Your objective -
The whole of the data is to be reproduced exactly.

Content starts

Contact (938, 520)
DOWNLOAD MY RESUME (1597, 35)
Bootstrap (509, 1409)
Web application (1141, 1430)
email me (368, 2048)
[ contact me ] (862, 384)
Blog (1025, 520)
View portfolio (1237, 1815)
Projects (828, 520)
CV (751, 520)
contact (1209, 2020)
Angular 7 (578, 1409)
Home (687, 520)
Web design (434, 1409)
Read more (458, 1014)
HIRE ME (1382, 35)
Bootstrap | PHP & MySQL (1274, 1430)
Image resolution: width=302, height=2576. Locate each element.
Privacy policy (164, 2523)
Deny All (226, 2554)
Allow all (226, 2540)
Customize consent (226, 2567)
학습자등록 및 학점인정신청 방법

Content ends

Answer to this problem -
Contact (938, 520)
DOWNLOAD MY RESUME (1597, 35)
Bootstrap (509, 1409)
Web application (1141, 1430)
email me (368, 2048)
[ contact me ] (862, 384)
Blog (1025, 520)
View portfolio (1237, 1815)
Projects (828, 520)
CV (751, 520)
contact (1209, 2020)
Angular 7 (578, 1409)
Home (687, 520)
Web design (434, 1409)
Read more (458, 1014)
HIRE ME (1382, 35)
Bootstrap | PHP & MySQL (1274, 1430)
Image resolution: width=302, height=2576. Locate each element.
Privacy policy (164, 2523)
Deny All (226, 2554)
Allow all (226, 2540)
Customize consent (226, 2567)
학습자등록 및 학점인정신청 방법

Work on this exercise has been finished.